L’aventure a commencé il y a trois ans et la signature de la master franchise a eu lieu il y a un an.

2. Est-ce que ça peut fonctionner ?

“Nous avons évidemment fait réaliser les études de marché nécessaires, qui montrent que cela devrait fonctionner”, ajoute Arnaud Schockaert. En proposant un assortiment alimentaire et non alimentaire, l’enseigne entre en concurrence avec des acteurs comme Carrefour et Delhaize, mais également Zara ou Maisons du Monde. Une concurrence multiple qui n’effraie pas le nouveau responsable. “Malgré un positionnement premium, nos prix sont concurrentiels”, assure-t-il. Ce dernier ajoute également qu’il vendra ses produits au même prix que ceux pratiqués en France, “où la concurrence est encore plus forte qu’en Belgique”.
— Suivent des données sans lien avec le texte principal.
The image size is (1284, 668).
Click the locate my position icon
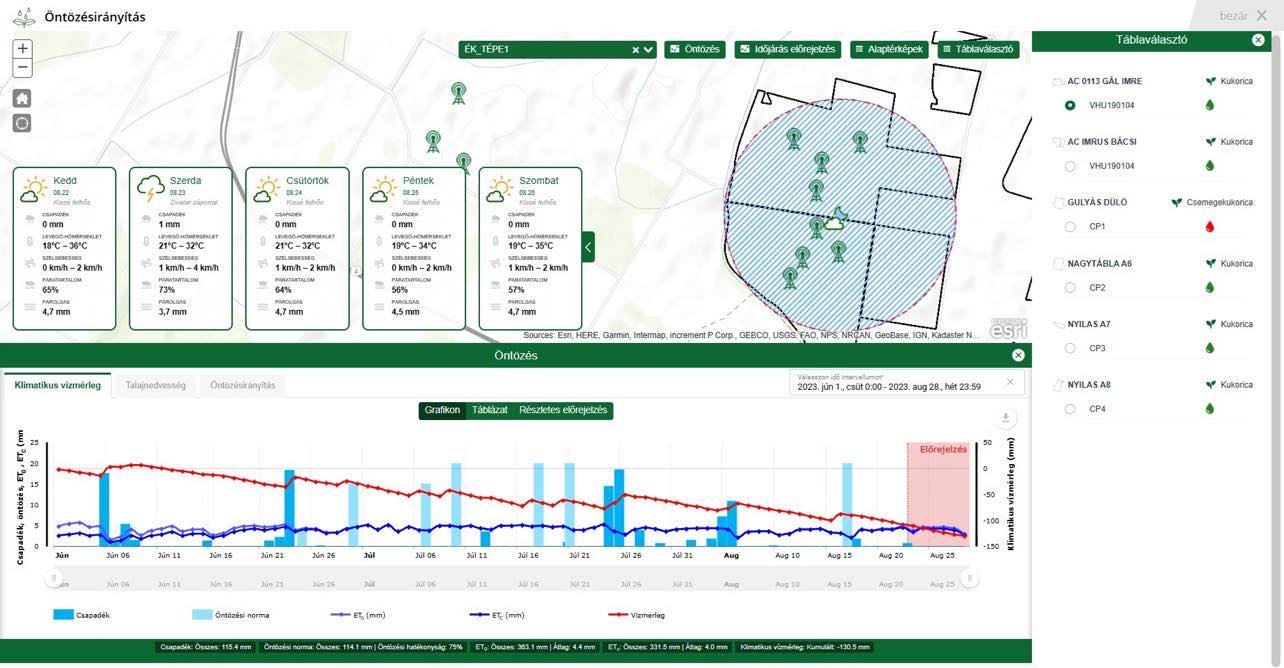22,123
Monoprix joue davantage la carte du format que de l’acteur prix. “Logique”, estime Christophe Sancy qui rappelle les contraintes de rentabilité par rapport au personnel, au loyer élevé d’un emplacement urbain et du coût logistique. En se positionnant dans un segment premium, Monoprix risque-t-il de se heurter à la crise du pouvoir d’achat qui incite le consommateur à surveiller davantage les prix ? “Ce n’est pas la crise pour tout le monde”, rappelle le rédacteur en chef de Gondola qui met en avant l’achat plaisir de ce type de magasins. “Dans un magasin comme celui-là, le consommateur peut se faire plaisir sans culpabiliser.”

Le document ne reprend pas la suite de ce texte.